La Légende du "Soufflet Furtif" : Le Train 1887

Au fond de la vallée oubliée de Grincement-les-Bois, là où les aiguillages rouillent plus vite que les chaussettes au soleil, court une légende qui fait frissonner les cheminots et rire les mouettes (qui, apparemment, ont un sens de l'humour très développé). C'est l'histoire du Train 1887, ou, comme les locaux l'appellent, "Le Soufflet Furtif".

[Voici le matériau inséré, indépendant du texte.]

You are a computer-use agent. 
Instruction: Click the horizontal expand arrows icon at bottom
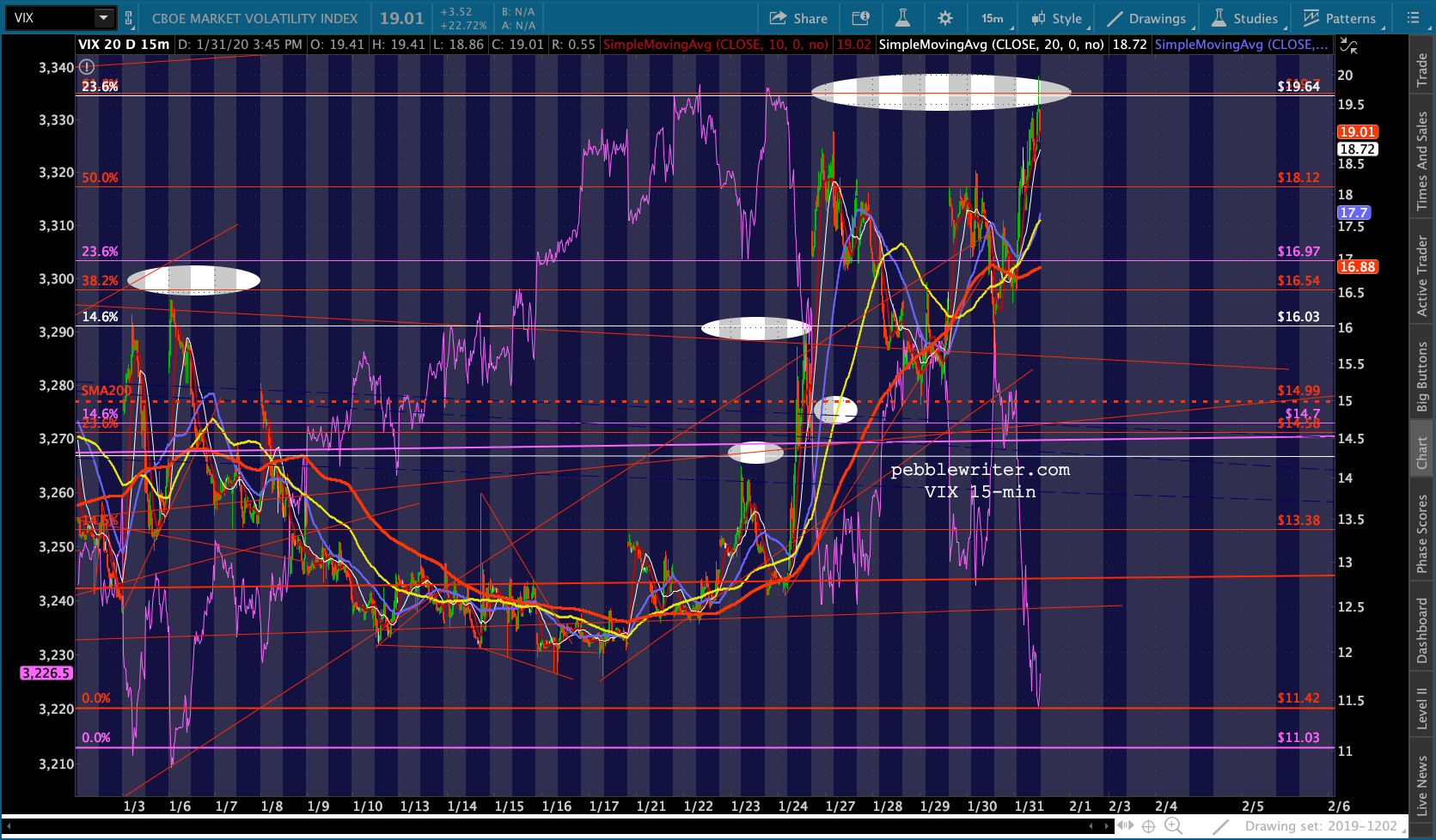(1124, 826)
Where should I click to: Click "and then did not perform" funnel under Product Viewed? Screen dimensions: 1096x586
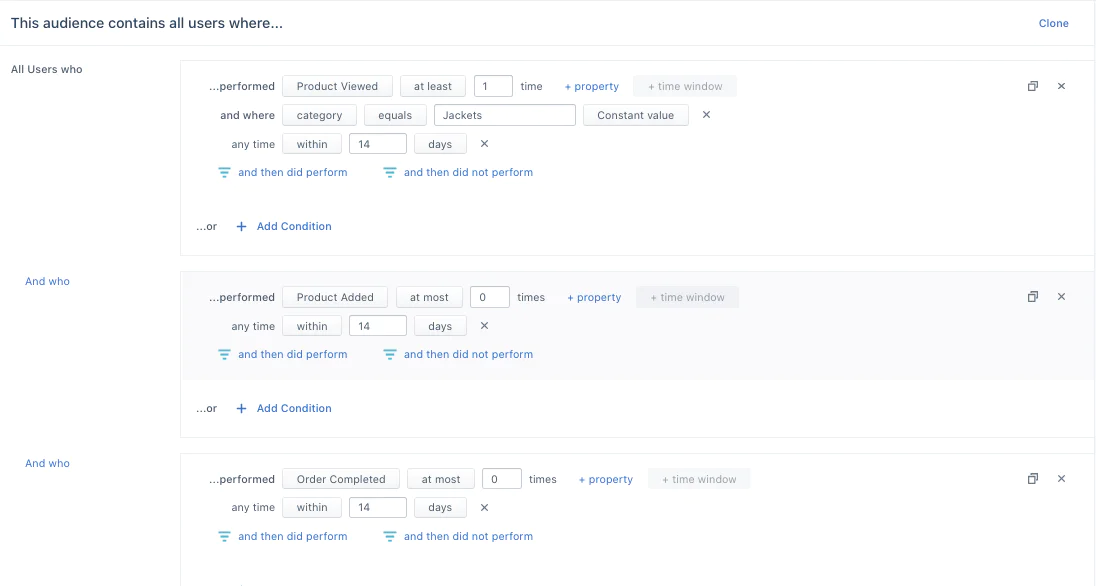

On dit que ce train fantôme n'apparaît qu'une fois par an, le 29 février (oui, uniquement les années bissextiles, ce qui complique les choses pour le suivi). Mais ce n'est pas sa rareté qui le rend légendaire. C'est sa mission.

Le Train 1887 n'est pas là pour transporter des passagers ou des marchandises. Non. Il est là pour collecter les soupirs inachevés.

Selon la légende, chaque fois que quelqu'un retient un soupir (par politesse, par résignation, ou parce qu'il a avalé de travers), ce soupir ne disparaît pas. Il flotte dans l'air, invisible, attendant d'être recueilli. Et c'est là que le Train 1887 entre en jeu.

Son conducteur, un spectre barbu nommé Eustache (qui, de son vivant, était un expert en silence radio), parcourt les rails désaffectés avec son vieux convoi à vapeur. Sa locomotive, étrangement silencieuse pour un train, émet une sorte de bourdonnement doux, comme un gigantesque aspirateur à tristesse.

Quand le train passe, on ne voit rien d'abord. Mais si tu es attentif, et que tu as un soupir en suspens, tu verras peut-être une fine brume bleutée s'élever du sol et être aspirée par les fenêtres ouvertes des wagons. Ces wagons ne sont pas remplis de bancs, mais de gigantesques jarres en verre, étiquetées avec des dates et des émotions : "Soupir du Lundi Matin - 1987", "Soupir du Gâteau Brûlé - 2003", "Soupir de l'Amour Perdu (après 17h) - 1999".

La légende raconte que si le Train 1887 ne parvient pas à collecter suffisamment de soupirs inachevés, le monde entier se verra affligé d'une épidémie de bâillements incontrôlables, transformant chaque conversation en un concours de béances buccales.

Un jour, un jeune sceptique nommé Kevin a essayé de défier le train. Il a passé toute une journée à retenir volontairement tous ses soupirs. Le 29 février suivant, il a vu le Train 1887 passer. Et au lieu de soupirs, le train a aspiré... sa collection entière de chaussettes dépareillées, le laissant avec un seul, solitaire, mais parfaitement assorti, en guise d'avertissement.

Depuis, on dit qu'il est toujours préférable de laisser échapper un bon soupir de temps en temps. Non seulement c'est bon pour l'âme, mais ça évite aussi au Train 1887 de faire des razzias dans nos tiroirs à chaussettes.